▶ **Supplied records**:
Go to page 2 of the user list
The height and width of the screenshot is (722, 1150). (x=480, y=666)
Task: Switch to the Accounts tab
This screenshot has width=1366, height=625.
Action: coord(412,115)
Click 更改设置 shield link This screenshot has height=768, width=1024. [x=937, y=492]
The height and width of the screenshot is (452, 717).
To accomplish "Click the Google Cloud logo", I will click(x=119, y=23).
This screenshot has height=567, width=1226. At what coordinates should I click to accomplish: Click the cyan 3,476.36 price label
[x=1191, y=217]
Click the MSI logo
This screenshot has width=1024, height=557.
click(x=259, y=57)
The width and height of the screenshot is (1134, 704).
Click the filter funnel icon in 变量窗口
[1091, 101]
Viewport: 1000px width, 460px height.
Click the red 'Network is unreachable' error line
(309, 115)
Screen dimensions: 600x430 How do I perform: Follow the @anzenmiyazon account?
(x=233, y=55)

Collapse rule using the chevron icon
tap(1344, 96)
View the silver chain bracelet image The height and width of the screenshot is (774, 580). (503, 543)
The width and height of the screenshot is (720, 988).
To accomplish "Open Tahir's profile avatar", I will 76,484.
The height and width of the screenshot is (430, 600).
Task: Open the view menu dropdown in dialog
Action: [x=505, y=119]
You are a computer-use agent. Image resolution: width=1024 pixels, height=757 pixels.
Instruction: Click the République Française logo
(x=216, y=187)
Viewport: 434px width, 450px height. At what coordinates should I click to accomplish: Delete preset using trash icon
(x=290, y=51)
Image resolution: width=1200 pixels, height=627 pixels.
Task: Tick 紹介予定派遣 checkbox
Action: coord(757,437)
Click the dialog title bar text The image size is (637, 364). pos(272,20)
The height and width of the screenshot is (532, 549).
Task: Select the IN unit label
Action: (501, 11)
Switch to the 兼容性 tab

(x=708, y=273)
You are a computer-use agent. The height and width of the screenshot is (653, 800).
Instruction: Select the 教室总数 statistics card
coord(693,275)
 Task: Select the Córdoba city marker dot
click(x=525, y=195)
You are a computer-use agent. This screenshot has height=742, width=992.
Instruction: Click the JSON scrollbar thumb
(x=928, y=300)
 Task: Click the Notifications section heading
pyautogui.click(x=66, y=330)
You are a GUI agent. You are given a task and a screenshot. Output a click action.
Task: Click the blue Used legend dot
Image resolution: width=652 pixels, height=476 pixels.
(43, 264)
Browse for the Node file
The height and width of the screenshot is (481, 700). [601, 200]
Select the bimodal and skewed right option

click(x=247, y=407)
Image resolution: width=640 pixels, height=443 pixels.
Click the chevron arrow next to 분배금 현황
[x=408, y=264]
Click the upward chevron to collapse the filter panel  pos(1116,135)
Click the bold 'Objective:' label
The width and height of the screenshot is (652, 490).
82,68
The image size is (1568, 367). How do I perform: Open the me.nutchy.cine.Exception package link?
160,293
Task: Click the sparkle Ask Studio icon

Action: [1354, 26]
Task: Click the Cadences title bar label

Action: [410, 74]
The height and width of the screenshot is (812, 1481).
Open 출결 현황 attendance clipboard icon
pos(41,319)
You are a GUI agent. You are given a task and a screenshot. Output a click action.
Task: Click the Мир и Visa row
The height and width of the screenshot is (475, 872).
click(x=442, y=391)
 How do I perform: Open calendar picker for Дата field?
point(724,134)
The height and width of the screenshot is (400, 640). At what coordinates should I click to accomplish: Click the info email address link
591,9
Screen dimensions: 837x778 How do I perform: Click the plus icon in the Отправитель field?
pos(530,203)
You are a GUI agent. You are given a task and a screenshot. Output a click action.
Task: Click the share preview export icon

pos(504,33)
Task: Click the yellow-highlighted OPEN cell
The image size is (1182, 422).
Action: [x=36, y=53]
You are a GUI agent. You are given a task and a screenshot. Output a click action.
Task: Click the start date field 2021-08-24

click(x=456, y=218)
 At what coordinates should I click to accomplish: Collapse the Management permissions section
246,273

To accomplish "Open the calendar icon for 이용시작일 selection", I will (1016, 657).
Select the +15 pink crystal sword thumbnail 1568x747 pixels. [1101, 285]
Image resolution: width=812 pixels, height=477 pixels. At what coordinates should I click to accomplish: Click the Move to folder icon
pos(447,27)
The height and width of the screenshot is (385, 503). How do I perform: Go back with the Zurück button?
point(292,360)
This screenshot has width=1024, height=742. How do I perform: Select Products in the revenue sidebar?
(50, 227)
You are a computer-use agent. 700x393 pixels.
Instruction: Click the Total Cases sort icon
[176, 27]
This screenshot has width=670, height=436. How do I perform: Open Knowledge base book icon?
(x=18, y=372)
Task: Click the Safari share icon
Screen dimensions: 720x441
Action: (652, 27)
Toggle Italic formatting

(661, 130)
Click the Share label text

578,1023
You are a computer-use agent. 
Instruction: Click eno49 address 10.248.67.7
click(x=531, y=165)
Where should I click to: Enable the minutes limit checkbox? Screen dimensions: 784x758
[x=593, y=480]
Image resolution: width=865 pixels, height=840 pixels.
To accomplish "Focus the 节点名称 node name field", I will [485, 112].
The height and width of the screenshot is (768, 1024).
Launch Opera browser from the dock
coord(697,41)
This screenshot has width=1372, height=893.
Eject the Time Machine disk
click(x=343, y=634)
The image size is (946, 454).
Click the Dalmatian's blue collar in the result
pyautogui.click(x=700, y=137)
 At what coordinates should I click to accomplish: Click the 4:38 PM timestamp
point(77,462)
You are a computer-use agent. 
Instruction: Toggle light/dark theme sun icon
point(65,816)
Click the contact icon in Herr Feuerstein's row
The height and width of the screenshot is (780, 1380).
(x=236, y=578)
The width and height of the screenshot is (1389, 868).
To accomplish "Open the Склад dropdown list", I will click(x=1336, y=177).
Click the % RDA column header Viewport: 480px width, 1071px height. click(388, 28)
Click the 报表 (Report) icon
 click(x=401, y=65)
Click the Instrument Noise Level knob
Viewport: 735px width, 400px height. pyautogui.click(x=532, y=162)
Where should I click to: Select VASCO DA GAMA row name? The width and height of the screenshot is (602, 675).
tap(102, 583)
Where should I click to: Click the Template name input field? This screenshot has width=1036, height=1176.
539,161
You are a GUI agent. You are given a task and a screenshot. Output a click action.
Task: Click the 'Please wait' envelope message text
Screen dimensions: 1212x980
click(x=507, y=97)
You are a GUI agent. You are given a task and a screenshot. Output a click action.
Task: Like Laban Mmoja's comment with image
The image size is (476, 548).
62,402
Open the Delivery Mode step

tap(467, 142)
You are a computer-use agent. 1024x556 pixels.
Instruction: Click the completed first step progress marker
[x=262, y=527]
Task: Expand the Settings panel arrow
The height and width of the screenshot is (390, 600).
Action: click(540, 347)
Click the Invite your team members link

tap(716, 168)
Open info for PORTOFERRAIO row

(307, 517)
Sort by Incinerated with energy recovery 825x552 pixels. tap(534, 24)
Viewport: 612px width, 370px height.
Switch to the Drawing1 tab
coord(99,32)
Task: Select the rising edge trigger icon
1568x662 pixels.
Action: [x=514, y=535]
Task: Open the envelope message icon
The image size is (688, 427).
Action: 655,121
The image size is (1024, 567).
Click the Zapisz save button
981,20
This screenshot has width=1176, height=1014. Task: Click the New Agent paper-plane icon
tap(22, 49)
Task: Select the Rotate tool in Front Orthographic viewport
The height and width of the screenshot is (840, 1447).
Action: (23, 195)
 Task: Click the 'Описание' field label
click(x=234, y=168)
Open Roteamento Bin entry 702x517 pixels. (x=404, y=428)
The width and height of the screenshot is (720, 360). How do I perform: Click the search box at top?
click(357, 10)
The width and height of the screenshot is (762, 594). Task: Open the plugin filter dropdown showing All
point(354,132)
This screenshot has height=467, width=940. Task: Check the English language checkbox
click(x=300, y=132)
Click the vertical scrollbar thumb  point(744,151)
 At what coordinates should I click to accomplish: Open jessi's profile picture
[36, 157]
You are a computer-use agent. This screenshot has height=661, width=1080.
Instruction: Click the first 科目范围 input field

▶ **Exercise brief**: From the material above, copy exactly the lines between the line holding "Instruction: Click eno49 address 10.248.67.7" and the line holding "The width and height of the screenshot is (1389, 868).", inclusive, and only those.

▶ **Answer for the task**:
Instruction: Click eno49 address 10.248.67.7
click(x=531, y=165)
Where should I click to: Enable the minutes limit checkbox? Screen dimensions: 784x758
[x=593, y=480]
Image resolution: width=865 pixels, height=840 pixels.
To accomplish "Focus the 节点名称 node name field", I will [485, 112].
The height and width of the screenshot is (768, 1024).
Launch Opera browser from the dock
coord(697,41)
This screenshot has width=1372, height=893.
Eject the Time Machine disk
click(x=343, y=634)
The image size is (946, 454).
Click the Dalmatian's blue collar in the result
pyautogui.click(x=700, y=137)
 At what coordinates should I click to accomplish: Click the 4:38 PM timestamp
point(77,462)
You are a computer-use agent. 
Instruction: Toggle light/dark theme sun icon
point(65,816)
Click the contact icon in Herr Feuerstein's row
The height and width of the screenshot is (780, 1380).
(x=236, y=578)
The width and height of the screenshot is (1389, 868).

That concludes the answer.